On Thursday some of the focus was on the Level Rating Class and the Team Racing Class. The 10 yacht clubs taking part in the Team Racing Event from around the world and the UK were racing on a small course in the sheltered waters of Osborne Bay. On the opposite side of the Solent on the North Shore the Level Rating fleet were competing in equally close races.
With a big change in the weather and with very little wind, Friday’s racing was somewhat tricky. Velsheda maintained her excellent record on what are considered the famous yacht’s ‘home waters’ by winning the class. All three Js sailed a shortened course and Ranger had guest Sir Ben Ainslie on board. The three grand Classics, Eleonora, Mariquita and Sumurun were given one long leg, against the tide, to a mark near the forts off Portsmouth.

Class 4 was abandoned in the light winds while Class 3 had only one finisher, A. Rives Potts’ Carina.

At the end of the regatta a crew member, Richard Mason of Dorade, commenting on the weather said, “Four seasons in one week”. There had been Monday’s gales followed by a gradual wind reduction to the windless afternoon that ended the regatta”.

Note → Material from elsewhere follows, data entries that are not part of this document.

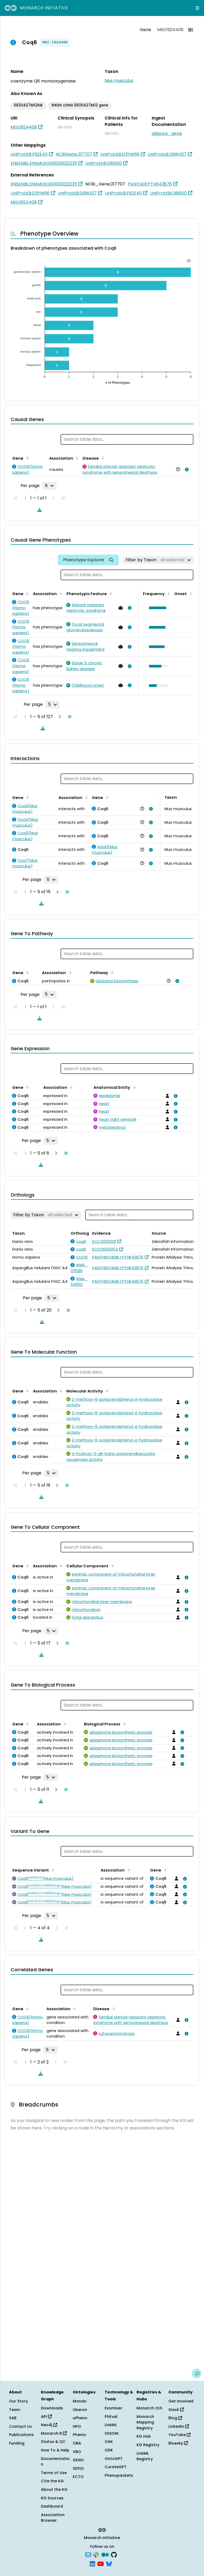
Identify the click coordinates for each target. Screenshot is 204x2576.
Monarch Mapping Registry (145, 2422)
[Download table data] (38, 510)
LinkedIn (178, 2426)
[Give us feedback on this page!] (196, 2373)
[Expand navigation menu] (197, 8)
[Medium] (105, 2554)
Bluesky (178, 2443)
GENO (78, 2460)
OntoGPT (114, 2458)
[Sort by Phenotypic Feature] (110, 593)
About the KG (54, 2489)
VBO (77, 2451)
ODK (109, 2450)
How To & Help (55, 2450)
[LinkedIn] (92, 2563)
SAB (12, 2418)
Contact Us (20, 2426)
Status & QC (53, 2441)
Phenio (79, 2434)
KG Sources (52, 2498)
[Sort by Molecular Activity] (106, 1390)
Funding (16, 2443)
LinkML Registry (145, 2456)
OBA (77, 2443)
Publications (21, 2434)
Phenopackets (119, 2475)
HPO (77, 2426)
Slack (176, 2409)
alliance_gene (167, 133)
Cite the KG (52, 2481)
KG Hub (144, 2436)
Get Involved (180, 2401)
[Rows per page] (49, 485)
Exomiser (113, 2408)
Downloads (52, 2408)
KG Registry (148, 2444)
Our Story (18, 2401)
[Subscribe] (88, 2554)
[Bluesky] (109, 2563)
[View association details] (185, 469)
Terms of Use (54, 2472)
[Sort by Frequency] (168, 593)
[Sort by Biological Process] (123, 1723)
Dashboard (52, 2506)
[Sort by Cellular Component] (111, 1565)
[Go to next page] (59, 717)
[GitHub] (114, 2554)
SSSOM (111, 2433)
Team (14, 2409)
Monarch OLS (149, 2408)
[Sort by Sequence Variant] (52, 1869)
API (46, 2416)
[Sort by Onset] (190, 593)
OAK (109, 2441)
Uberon (80, 2409)
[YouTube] (100, 2563)
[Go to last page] (69, 717)
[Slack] (96, 2554)
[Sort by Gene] (26, 457)
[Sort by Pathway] (111, 972)
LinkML (111, 2424)
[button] (157, 608)
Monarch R (54, 2433)
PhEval (111, 2416)
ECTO (78, 2476)
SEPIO (78, 2468)
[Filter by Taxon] (158, 560)
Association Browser (53, 2517)
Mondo (80, 2401)
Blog (175, 2418)
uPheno (80, 2418)
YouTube (179, 2434)
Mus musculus (119, 80)
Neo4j (49, 2424)
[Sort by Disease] (102, 457)
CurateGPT (116, 2467)
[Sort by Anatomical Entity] (133, 1087)
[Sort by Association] (76, 457)
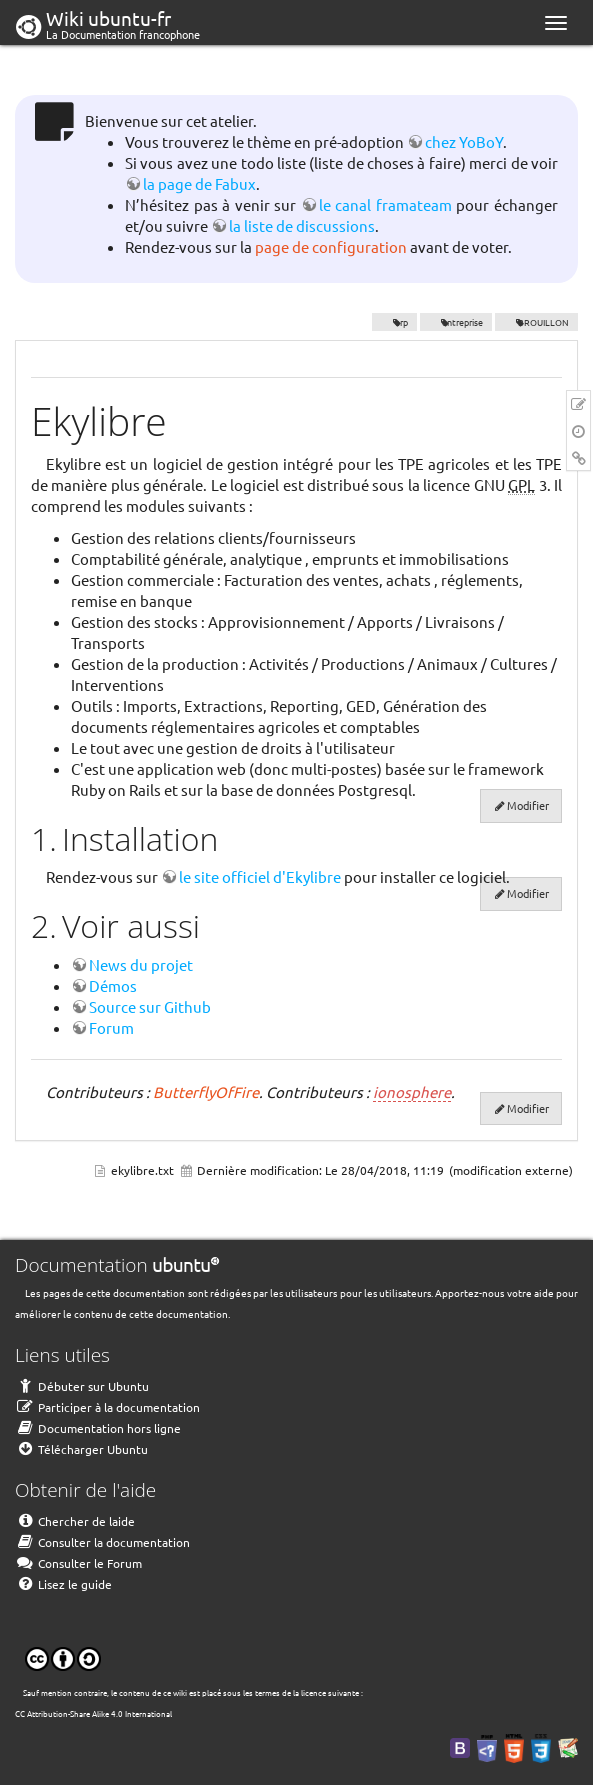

To round off the regatta competitors were treated to a spectacular parachute display by the Red Devils, who landed in the water near the assembled guests on the Royal Yacht Squadron’s lawn. In wrapping up the event, the Commodore, Christopher Sharples thanked all the crews from the 24 clubs from all over the world for sharing the club’s 200th birthday, saying “This is not just for the club but for the town of Cowes as well. The next two hundred years begins now.”